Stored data

_ _ _ _ _

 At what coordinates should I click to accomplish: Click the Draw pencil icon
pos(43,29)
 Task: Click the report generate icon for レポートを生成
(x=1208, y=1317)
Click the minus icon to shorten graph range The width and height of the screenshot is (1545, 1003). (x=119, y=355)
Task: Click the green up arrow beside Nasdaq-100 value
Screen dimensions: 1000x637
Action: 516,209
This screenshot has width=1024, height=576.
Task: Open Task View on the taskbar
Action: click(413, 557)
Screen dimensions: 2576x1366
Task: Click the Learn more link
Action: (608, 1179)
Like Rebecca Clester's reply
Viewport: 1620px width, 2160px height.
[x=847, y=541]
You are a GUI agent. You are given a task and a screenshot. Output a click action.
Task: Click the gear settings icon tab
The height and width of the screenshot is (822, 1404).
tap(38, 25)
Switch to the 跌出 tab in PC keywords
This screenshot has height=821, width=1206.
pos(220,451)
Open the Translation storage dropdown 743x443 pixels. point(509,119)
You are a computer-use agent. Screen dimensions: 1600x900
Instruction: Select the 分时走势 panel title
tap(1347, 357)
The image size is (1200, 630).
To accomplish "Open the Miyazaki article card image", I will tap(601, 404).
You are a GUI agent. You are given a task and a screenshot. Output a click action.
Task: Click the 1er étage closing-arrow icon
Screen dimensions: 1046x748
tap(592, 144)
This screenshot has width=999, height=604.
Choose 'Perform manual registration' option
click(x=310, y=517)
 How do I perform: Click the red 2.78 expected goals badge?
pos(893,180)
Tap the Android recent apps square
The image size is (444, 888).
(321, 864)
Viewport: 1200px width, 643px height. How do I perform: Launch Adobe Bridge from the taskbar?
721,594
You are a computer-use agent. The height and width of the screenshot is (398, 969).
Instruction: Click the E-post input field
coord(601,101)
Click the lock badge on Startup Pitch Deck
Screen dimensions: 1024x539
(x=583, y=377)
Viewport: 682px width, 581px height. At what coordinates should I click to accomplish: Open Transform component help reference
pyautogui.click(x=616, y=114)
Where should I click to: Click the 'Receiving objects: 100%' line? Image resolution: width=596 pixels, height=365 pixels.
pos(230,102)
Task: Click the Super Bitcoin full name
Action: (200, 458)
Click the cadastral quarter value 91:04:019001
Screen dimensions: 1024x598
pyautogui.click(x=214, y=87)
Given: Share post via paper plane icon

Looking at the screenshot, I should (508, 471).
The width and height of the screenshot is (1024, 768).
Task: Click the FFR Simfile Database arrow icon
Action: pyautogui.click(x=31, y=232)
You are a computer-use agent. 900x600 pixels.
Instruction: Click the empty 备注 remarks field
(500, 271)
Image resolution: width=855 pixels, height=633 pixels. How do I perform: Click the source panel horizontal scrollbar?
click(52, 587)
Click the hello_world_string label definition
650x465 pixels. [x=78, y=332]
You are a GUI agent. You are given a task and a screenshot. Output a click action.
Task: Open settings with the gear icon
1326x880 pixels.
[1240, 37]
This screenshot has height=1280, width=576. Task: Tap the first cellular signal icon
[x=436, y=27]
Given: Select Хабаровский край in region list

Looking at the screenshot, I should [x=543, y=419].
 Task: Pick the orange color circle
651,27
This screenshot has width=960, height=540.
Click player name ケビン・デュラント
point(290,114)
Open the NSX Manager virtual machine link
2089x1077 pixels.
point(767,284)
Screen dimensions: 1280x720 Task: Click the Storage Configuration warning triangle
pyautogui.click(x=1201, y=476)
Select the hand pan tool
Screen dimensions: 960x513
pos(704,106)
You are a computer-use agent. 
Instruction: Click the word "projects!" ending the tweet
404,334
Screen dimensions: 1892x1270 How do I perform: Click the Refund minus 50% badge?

_ _ _ _ _

YOUR ASSIGNMENT
Would you copy every line of the entries that includes the word "computer"?

WRITTEN ANSWER
You are a computer-use agent. Screen dimensions: 1600x900
You are a computer-use agent. The height and width of the screenshot is (398, 969).
You are a computer-use agent. 900x600 pixels.
You are a computer-use agent. 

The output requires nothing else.